**Texte du document**
-=-=-=-=-
SECOND MOYEN DE CASSATION
Il est fait grief à l'arrêt attaqué d'avoir condamné la SAS Paragon Identification au paiement de la somme de 10.000 € à titre d'indemnité pour nonrespect de la priorité de réembauchage ;
Aux motifs que Monsieur X... bénéficiait d'une priorité de réembauchage, durant l'année suivant la fin de son préavis, qui lui a été notifié par lettre de licenciement ; que son préavis a pris fin le 4 novembre 2006 ; qu'il justifie que la Société Paragon Identification a embauché le 28 août 2007 une salariée en qualité de chef de produit ; que l'employeur indique que cet emploi ne correspondait pas à la qualification de Monsieur X... mais qu'il n'explique pas pour quelle raison ce dernier qui était ingénieur commercial n'aurait pas pu occuper ce poste et ne justifie pas que la pratique de l'anglais était nécessaire pour ce poste ; qu'il sera alloué à Monsieur X... en réparation du préjudice résultant du non-respect de la priorité de réembauchage la somme de 10.000 € ;
Alors que, d'une part, l'objet du litige est déterminé par les prétentions respectives des parties et le juge doit se prononcer seulement sur ce qui est demandé ; qu'en condamnant la Société Paragon Identification au paiement de la somme de 10.000 € à titre de dommages-intérêts pour non-respect de la priorité de réembauchage alors que Monsieur X... avait sollicité l'allocation d'une somme de 9342,74 € de ce chef, la Cour d'appel a méconnu les termes du litige et par suite a violé les articles 4 et 5 du Code de procédure civile ;
Alors que, d'autre part, l'obligation de réembaucher le salarié licencié suppose la disponibilité d'un emploi compatible avec sa qualification ; qu'en s'abstenant de rechercher si un emploi d'agent de maîtrise est compatible avec une qualification de cadre supérieur, la Cour d'appel a privé sa décision de base légale au regard de l'article L. 1233-45 du Code du travail.
-=-=-=-=-
**Entrées de données enregistrées**
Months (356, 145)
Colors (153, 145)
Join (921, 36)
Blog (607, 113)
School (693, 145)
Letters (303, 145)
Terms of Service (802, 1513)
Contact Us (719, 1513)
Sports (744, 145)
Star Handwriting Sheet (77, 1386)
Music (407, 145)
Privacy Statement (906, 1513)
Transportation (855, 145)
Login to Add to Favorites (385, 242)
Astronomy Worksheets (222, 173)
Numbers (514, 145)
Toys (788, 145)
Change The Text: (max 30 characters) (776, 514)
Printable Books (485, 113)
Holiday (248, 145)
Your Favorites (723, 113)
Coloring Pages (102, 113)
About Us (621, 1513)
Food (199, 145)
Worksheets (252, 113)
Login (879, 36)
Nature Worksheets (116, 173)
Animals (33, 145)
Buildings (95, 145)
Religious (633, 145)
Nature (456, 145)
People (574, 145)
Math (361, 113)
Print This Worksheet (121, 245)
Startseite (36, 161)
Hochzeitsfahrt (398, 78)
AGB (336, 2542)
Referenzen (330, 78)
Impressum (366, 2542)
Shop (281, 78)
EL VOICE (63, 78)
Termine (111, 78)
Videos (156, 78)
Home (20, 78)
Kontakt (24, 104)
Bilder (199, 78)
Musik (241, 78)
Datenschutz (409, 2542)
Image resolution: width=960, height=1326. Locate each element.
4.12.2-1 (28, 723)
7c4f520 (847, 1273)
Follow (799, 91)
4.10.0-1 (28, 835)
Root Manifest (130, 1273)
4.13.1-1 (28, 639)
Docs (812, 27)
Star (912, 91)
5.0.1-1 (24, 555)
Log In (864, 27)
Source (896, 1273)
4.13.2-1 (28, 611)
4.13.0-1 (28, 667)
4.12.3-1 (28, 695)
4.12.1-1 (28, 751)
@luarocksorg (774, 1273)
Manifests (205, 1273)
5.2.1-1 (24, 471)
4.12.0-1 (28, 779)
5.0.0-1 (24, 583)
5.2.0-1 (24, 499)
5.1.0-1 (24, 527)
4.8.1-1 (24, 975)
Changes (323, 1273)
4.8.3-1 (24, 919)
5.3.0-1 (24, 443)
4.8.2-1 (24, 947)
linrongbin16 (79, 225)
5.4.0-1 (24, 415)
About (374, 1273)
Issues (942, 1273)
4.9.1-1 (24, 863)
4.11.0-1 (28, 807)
-=-=-=-=-
**Consigne**
Selon le moyen de cassation, pourquoi la Cour d'appel aurait-elle violé les articles 4 et 5 du Code de procédure civile ? Répondez en une à trois phrases. Appuyez-vous uniquement sur le moyen de cassation.

**Réponse**
L'objet du litige est déterminé par les prétentions respectives des parties, et le juge doit se prononcer seulement sur ce qui est demandé. Or la Cour d'appel a condamné la Société Paragon Identification à payer 10.000 € pour non-respect de la priorité de réembauchage. Monsieur X... avait pourtant sollicité une somme de 9342,74 € de ce chef.